9. A device according to any one of claims 1 to 4, wherein the drive element is a capacitor, and wherein a high permittivity, substantially non- conductive dielectric is provided, in order to increase the magnitude of the electric field in the region of the drive element.

10. A device according to Claim 1, wherein the drive element comprises a long chain molecule or a molecular matrix comprising a plurality of asymmetric charge distributions.

11. A device according to Claim 10, wherein the asymmetric charge distributions are associated with individual atoms or ions in the long chain molecule or a molecular matrix.

12. A device according to Claim 10 or 11, wherein the field generator comprises means to generate radiation in a direction parallel to the axis of polarisation of at least some of the asymmetric charge distributions. 23

13. A device according to any preceding claim, wherein the net flow of energy in the first direction gives rise to a corresponding thrust in a direction opposite to the first direction.

14. A vehicle having a drive mechanism comprising a device according to any preceding claim.

15. A method of generating linear thrust, the method comprising the step of generating an asymmetric distribution of time-varying electric and magnetic fields around a drive element such that an overall Poynting vector exists in the region of the drive element, thereby giving rise to a net flow of energy in a first direction.

16. A method according to Claim 15, wherein the drive element comprises an inductor or a capacitor, the cross-section of which has at least an axis about which the cross-section is asymmetric.

17. A method according to Claim 16, wherein the step of generating an asymmetric distribution of varying electric and magnetic fields around the drive element comprises the steps of sequentially charging and discharging the inductor or capacitor.

18. A method according to Claim 16 or 17, wherein the inductor or capacitor has a cross-section substantially in the form of a polar plot of the function r = l+cosh(θ).

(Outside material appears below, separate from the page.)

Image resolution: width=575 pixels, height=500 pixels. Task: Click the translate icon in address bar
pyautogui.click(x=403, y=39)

19. A method according to any one of Claims 15 to 18, wherein the drive element comprises an inductor, the method further comprising the steps of 24 providing a shunt inductor of greater inductance than the drive element, and placing the shunt inductor in parallel with the drive element.

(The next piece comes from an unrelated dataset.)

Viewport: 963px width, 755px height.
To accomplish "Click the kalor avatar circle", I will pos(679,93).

20. A method according to any one of Claims 15 to 19, further comprising the step of recovering a portion of the energy associated with a field around the drive element.

21. A method according to Claim 20, wherein the drive element comprises an inductor, and wherein the step of recovering a portion of the energy associated with a field around the drive element comprises the step of providing a coil of opposite polarity to the drive element.

22. A method according to any one of Claims 15 to 21, wherein the drive element comprises an inductor, and is formed from a substantially non- conductive, high permeability material, in order to increase the magnitude of the magnetic field in the region thereof.

23. A method according to any one of Claims 15 to 18, and wherein a high permittivity, substantially non-conductive dielectric is provided, in order to increase the magnitude of the electric field in the region of the drive element.

24. A method according to Claim 15, wherein the drive element comprises a long chain molecule or a molecular matrix comprising a plurality of asymmetric charge distributions.

25. A method according to Claim 24, wherein the asymmetric charge distributions are associated with individual atoms or ions in the long chain molecule or a molecular matrix. 25

26. A method according to Claim 24 or 25, wherein the step of generating an asymmetric distribution of time-varying electric and magnetic fields around the drive element comprises the step of generating radiation in a direction parallel to the axis of polarisation of at least some of the asymmetric charge distributions.

27. A method according to any one of Claims 15 to 26, wherein the net flow of energy in the first direction gives rise to a corresponding thrust in a direction opposite to the first direction.

28. A device substantially as hereinbefore described, with reference to Figures 4 to 8 of the accompanying drawings.

29. A method substantially as hereinbefore described, with reference to Figures 4 to 8 of the accompanying drawings.

30. Any novel feature or combination of features disclosed herein.